──────── PASSAGE PROVIDED ────────

Op-Ed: Why Social Workers Should Oppose Assisted Suicide

By Jessica Rodgers

As a social work intern with the Independent Living Center of the Hudson Valley, I advocate for all individuals to live as independently as possible in the community. I also oppose the dangerous assisted suicide legislation that continues to be pushed upon the people of New York.

For decades, opponents have warned about the dangers this sort of legislation holds for the disabled community. Despite supposed safeguards and attempts on the part of proponents to ease concerns, the world has hurtled along exactly as disability-rights advocates have feared. One need look no further than Switzerland where those willing to pay for it can buy a designer suicide. Belgium has perhaps gone the farthest of all by allowing children the option to kill themselves and not differentiating between mental distress and physical illness. A PBS special even followed a Belgian physician as he made a home visit to give one of his patients a lethal injection. Her diagnosis? Depression.

For the old, the sick, and the disabled — particularly those in poverty — the “right to die” may, sooner rather than later, become the “duty to die.”

Packaged as “aid in dying,” the truth is that physician-assisted suicide creates a new category of “other” within our society: Those to whom “help” is redefined as death. A doctor who prescribes a depressed teenager an overdose on lethal medications would be treated as a monster, yet that same doctor who does the exact same thing for the 50-year-old woman with cancer is simply being compassionate.

──────── DATA BELOW ────────

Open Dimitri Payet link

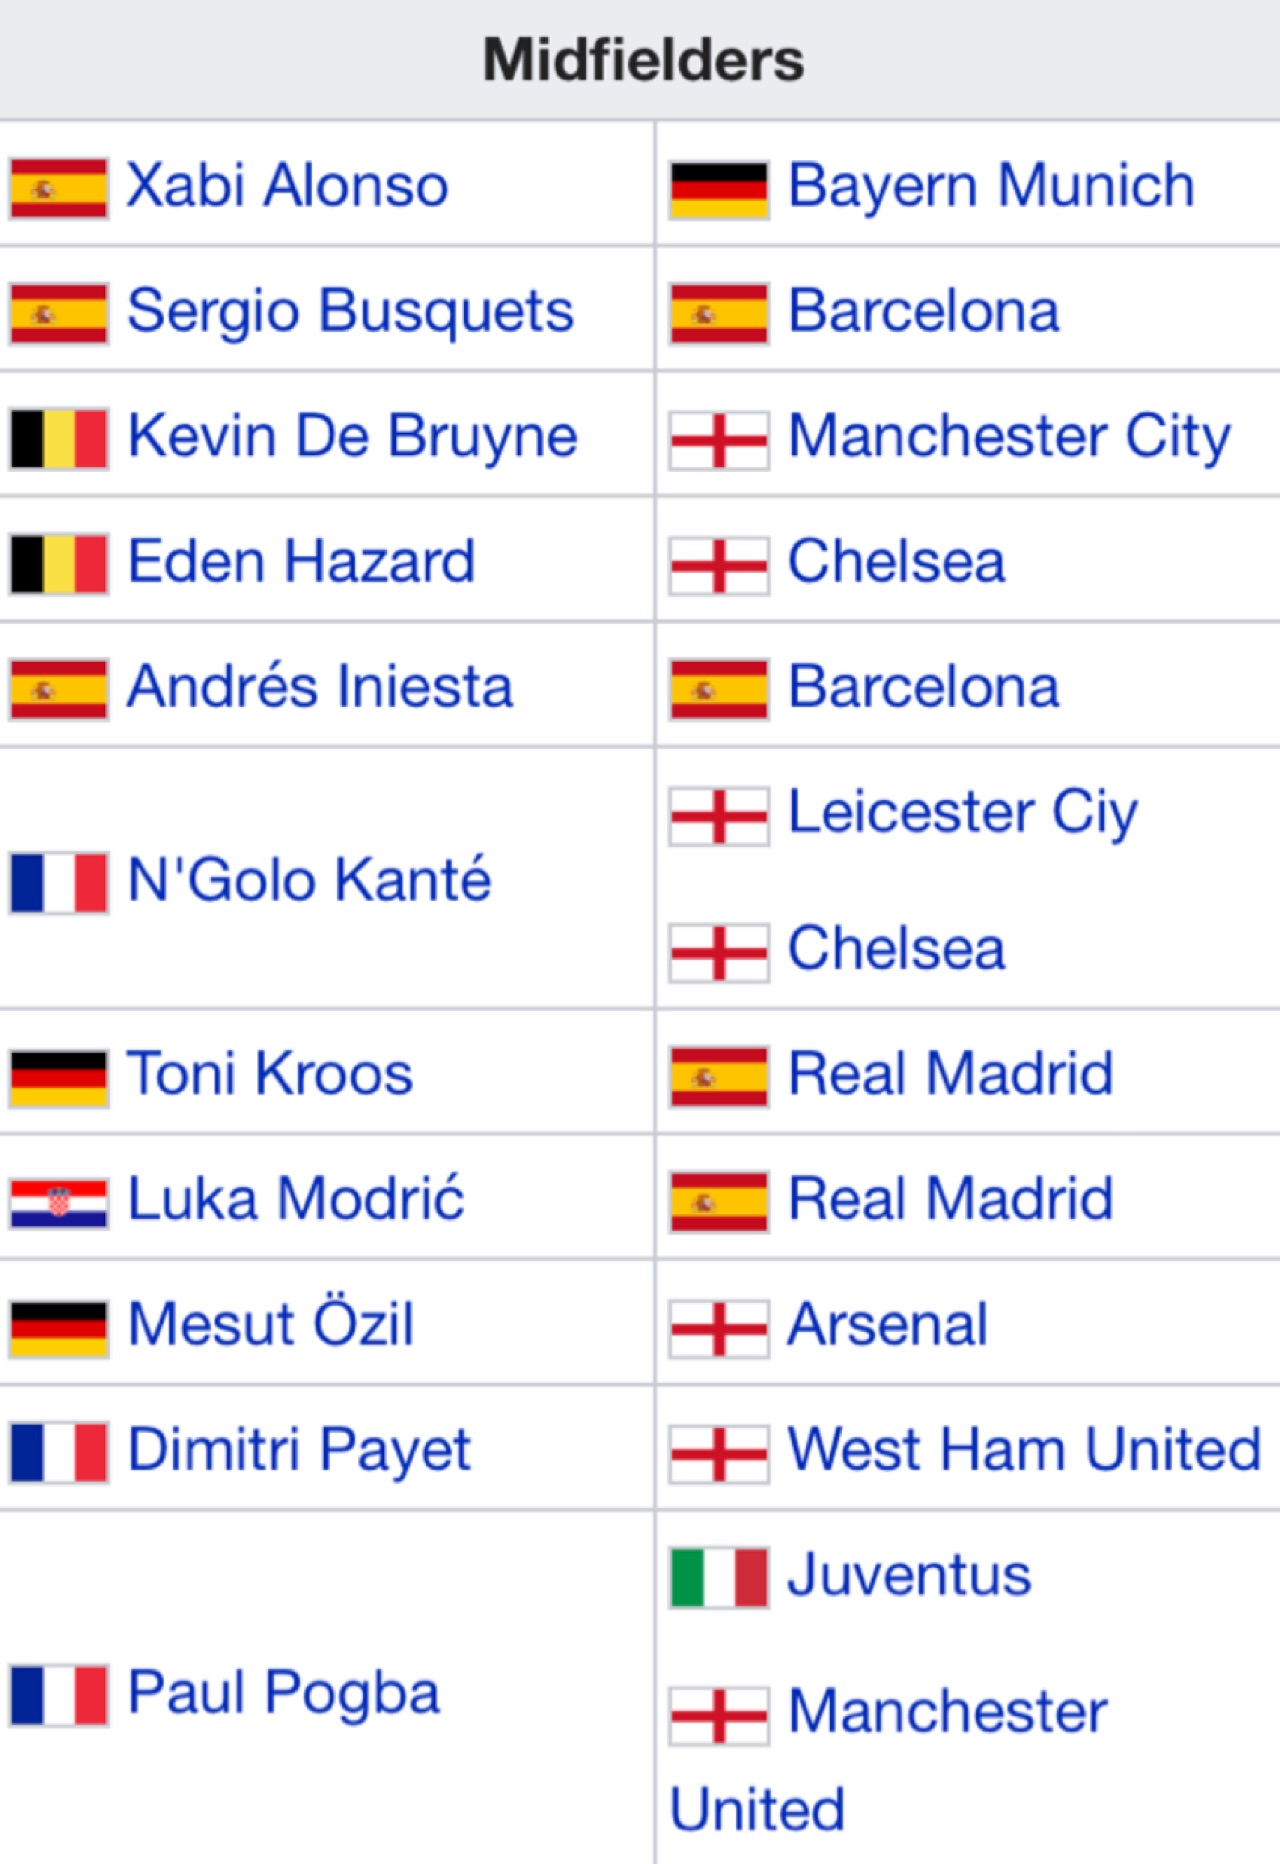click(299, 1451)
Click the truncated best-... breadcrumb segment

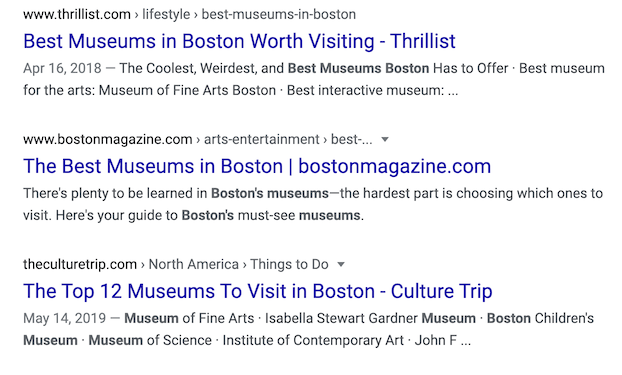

────────

DESCRIPTION OF THE TASK:
Continue the op-ed on assisted suicide from its last sentence.

WRITTEN RESPONSE:
As social workers lead the charge in eliminating stigma around mental illness, we must be particularly aware of how mental health is being treated around the world. If, in the United States, we treat physical illness with accepted suicide, why should there be a distinction between a physically terminal or lingering illness, and a mental one? If we have a patient who is so depressed that they feel death is the only answer, should we refer them for psychiatric services and do our best to help them through the darkness? Or should we simply give them a handbook on how to make death efficient?

If the latter seems distasteful there’s good reason: We know that death is not help, and suicide is not healing. We already know that women, minorities, and the disabled have to fight harder for better health care. How do we protect the most vulnerable from a world that accepts and legalizes suicide as an appropriate answer to fear and loneliness at least some of the time? It’s no mystery why respected medical organizations such as the American Medical Association and the American Nurses Association join with disability rights organizations to oppose so-called aid in dying.

Our laws reflect the society we want to be, which is why social workers advocate for legislation that provides care for the sick, the hungry, the poor, and the lonely. When legislation is introduced that would radically change the roles of our doctors, and egregiously redefine compassion and health care in our culture, we must be willing to stand up for the vulnerable.

As a future social worker I stand in alliance with disability-rights advocates and all who value basic human dignity to oppose assisted suicide.

Jessica Rodgers is a student at the University of Albany and president of the school’s Baccalaureate Social Welfare Association.